The packages necessary for the assignment have been loaded below.
library(readr)
library(tidyr)
library(dplyr)
library(outliers)
The WHO Data has been read in and displayed below.
setwd("C:/Users/Jaimee-Lee/Documents/R/Working Directory/Data Preprocessing/Data Sets/Assignment 2")
WHO <- read_csv("WHO.csv")
## Parsed with column specification:
## cols(
## .default = col_double(),
## country = col_character(),
## iso2 = col_character(),
## iso3 = col_character()
## )
## See spec(...) for full column specifications.
WHO
After investigating the original dimensions, the WHO data has been reshaped as requested below.
dim(WHO)
## [1] 7240 60
WHO <- WHO %>% gather(new_sp_m014:new_rel_f65, key = "code", value = "value")
WHO
The WHO data has been reshaped as requested below.
WHO <- WHO %>% separate(col = code , into = c("new","var","sex/age"), sep = "_") %>% separate(col = "sex/age", into = c("sex","age"), sep = 1)
WHO
The WHO data has been reshaped as requested below.
WHO <- WHO %>% spread(key = "var", value = "value")
WHO
The variables age and sex have been factorised below using mutate().
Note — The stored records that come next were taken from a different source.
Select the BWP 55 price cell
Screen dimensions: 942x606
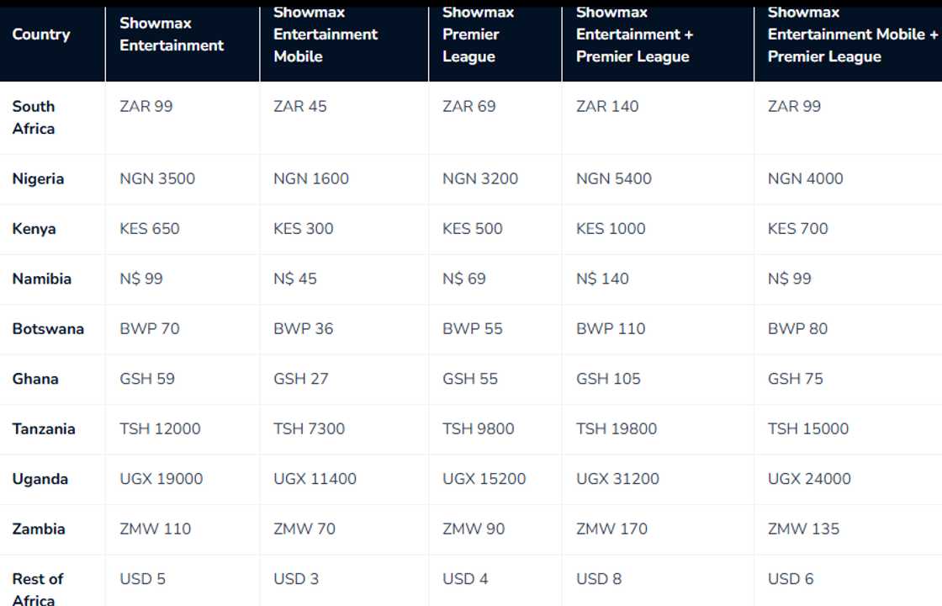pyautogui.click(x=472, y=329)
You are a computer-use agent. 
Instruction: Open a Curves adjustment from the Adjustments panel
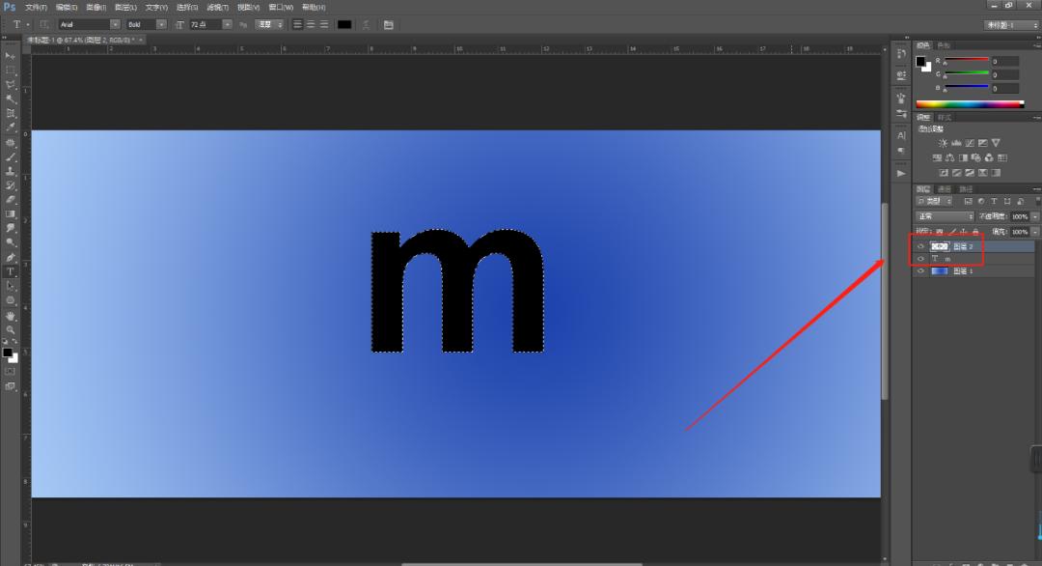click(x=970, y=143)
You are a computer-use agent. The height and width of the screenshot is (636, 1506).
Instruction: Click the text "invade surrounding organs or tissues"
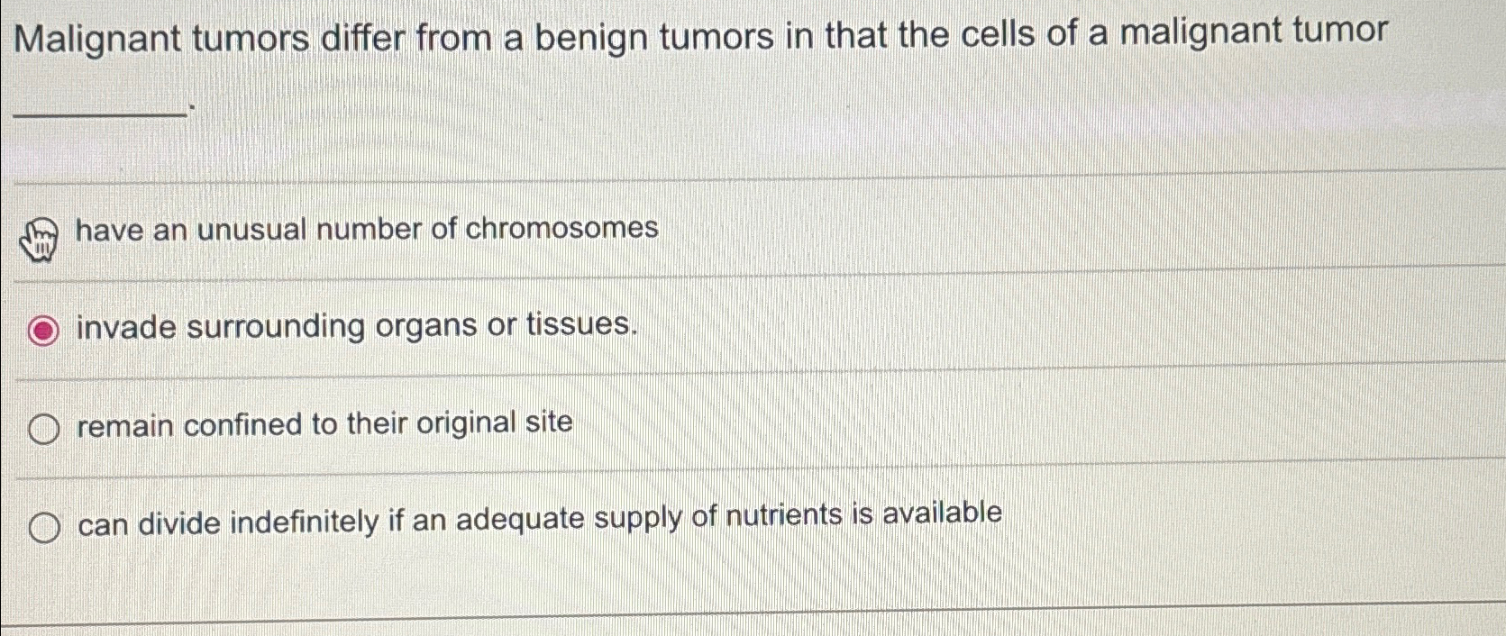tap(356, 328)
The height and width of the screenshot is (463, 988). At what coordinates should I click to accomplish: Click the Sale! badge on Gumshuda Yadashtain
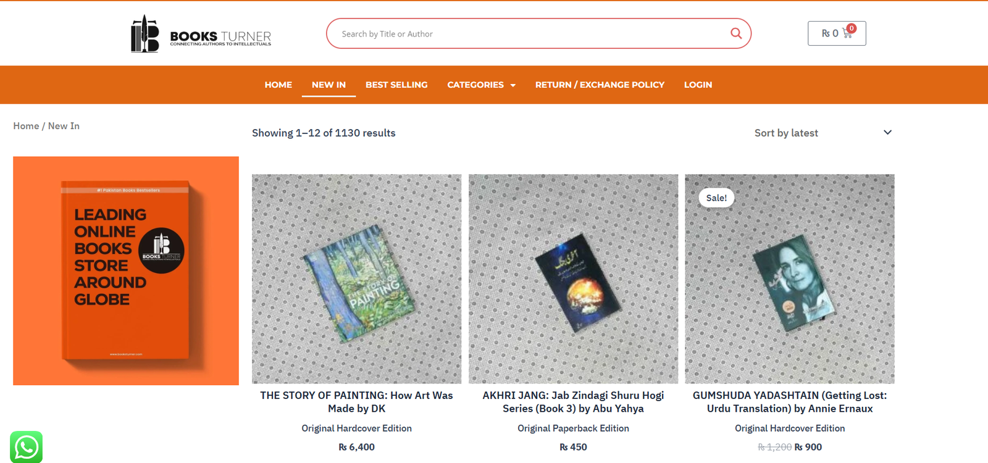tap(716, 198)
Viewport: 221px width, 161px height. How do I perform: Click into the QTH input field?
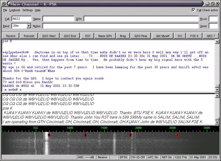point(141,19)
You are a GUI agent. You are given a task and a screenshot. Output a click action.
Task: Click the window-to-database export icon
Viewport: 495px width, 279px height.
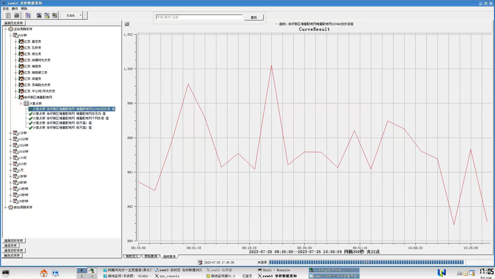point(47,16)
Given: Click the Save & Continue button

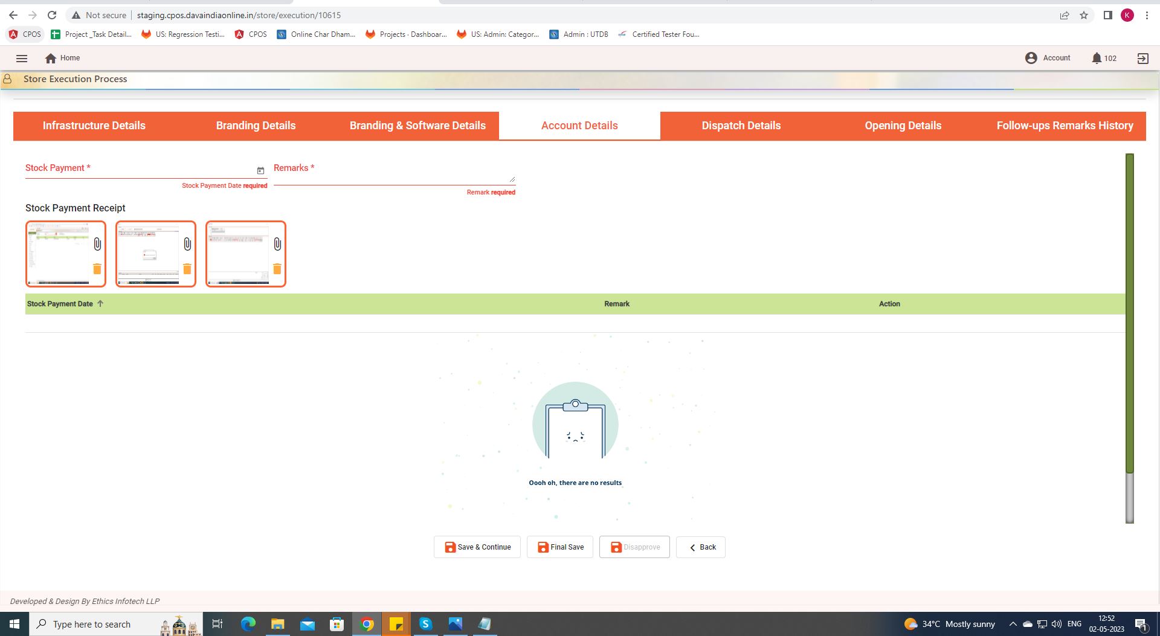Looking at the screenshot, I should click(477, 547).
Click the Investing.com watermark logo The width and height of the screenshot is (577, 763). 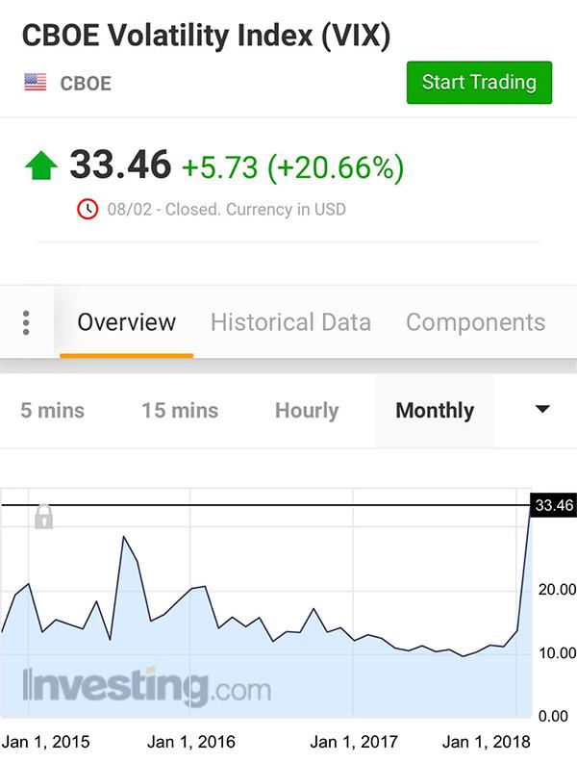(146, 688)
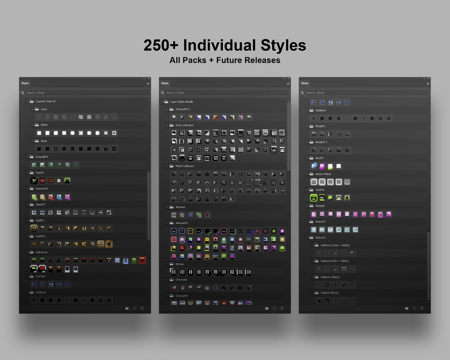Click the delete trash icon in the right panel
The height and width of the screenshot is (360, 450).
[x=422, y=308]
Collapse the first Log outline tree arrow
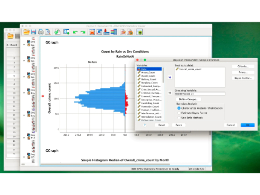This screenshot has height=195, width=260. (24, 45)
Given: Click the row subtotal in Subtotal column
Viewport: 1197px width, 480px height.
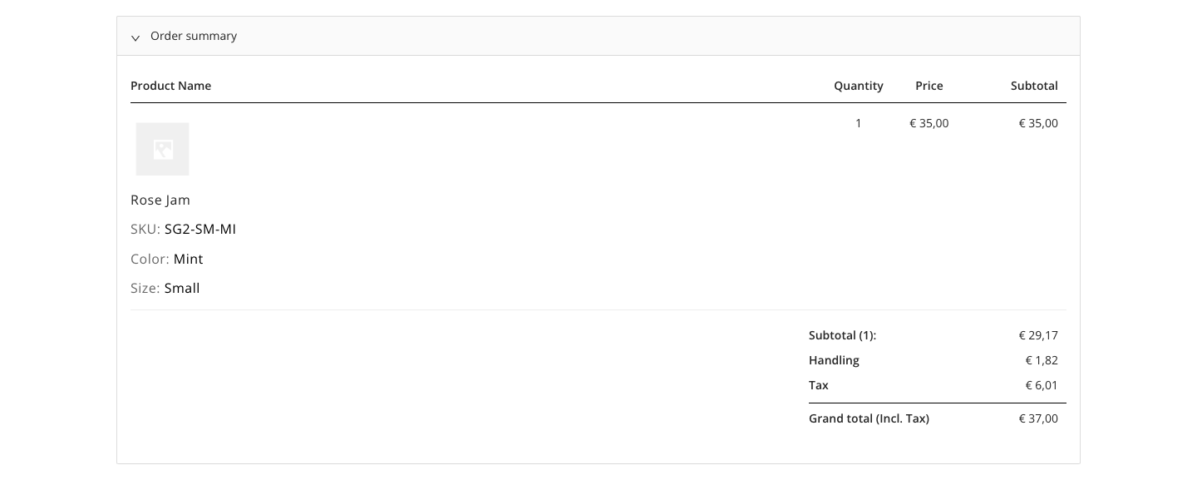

Labels have also been added to the age variable.
WHO <- WHO %>% mutate(sex = factor(sex, levels = c("f", "m")), age = factor(age, levels = c("014", "1524", "2534", "3544", "4554", "5564", "65"),
labels = c("<15","15-24","25-34","35-44","45-54","55-64","65>="), ordered = TRUE))
str(WHO$sex)
## Factor w/ 2 levels "f","m": 2 2 2 2 2 2 2 2 2 2 ...
str(WHO$age)
## Ord.factor w/ 7 levels "<15"<"15-24"<..: 1 1 1 1 1 1 1 1 1 1 ...
WHO
The variables iso2 and new have been removed from the data, the data has then been subset to include only three countries (Chad, Albania and Japan).
WHO_subset <- WHO %>% select(-iso2, -new) %>% filter(WHO$country == "Chad" | WHO$country == "Albania" | WHO$country == "Japan")
WHO_subset
The Species and Surveys datasets have been read in and displayed below.
setwd("C:/Users/Jaimee-Lee/Documents/R/Working Directory/Data Preprocessing/Data Sets/Assignment 2")
species <- read_csv("species.csv")
## Parsed with column specification:
## cols(
## species_id = col_character(),
## genus = col_character(),
## species = col_character(),
## taxa = col_character()
## )
surveys <- read_csv("surveys.csv")
## Parsed with column specification:
## cols(
## record_id = col_double(),
## month = col_double(),
## day = col_double(),
## year = col_double(),
## species_id = col_character(),
## sex = col_character(),
## hindfoot_length = col_double(),
## weight = col_double()
## )
species
surveys
The Surveys and Species data frames have been combined below on the species_id variable and then named surveys_combined.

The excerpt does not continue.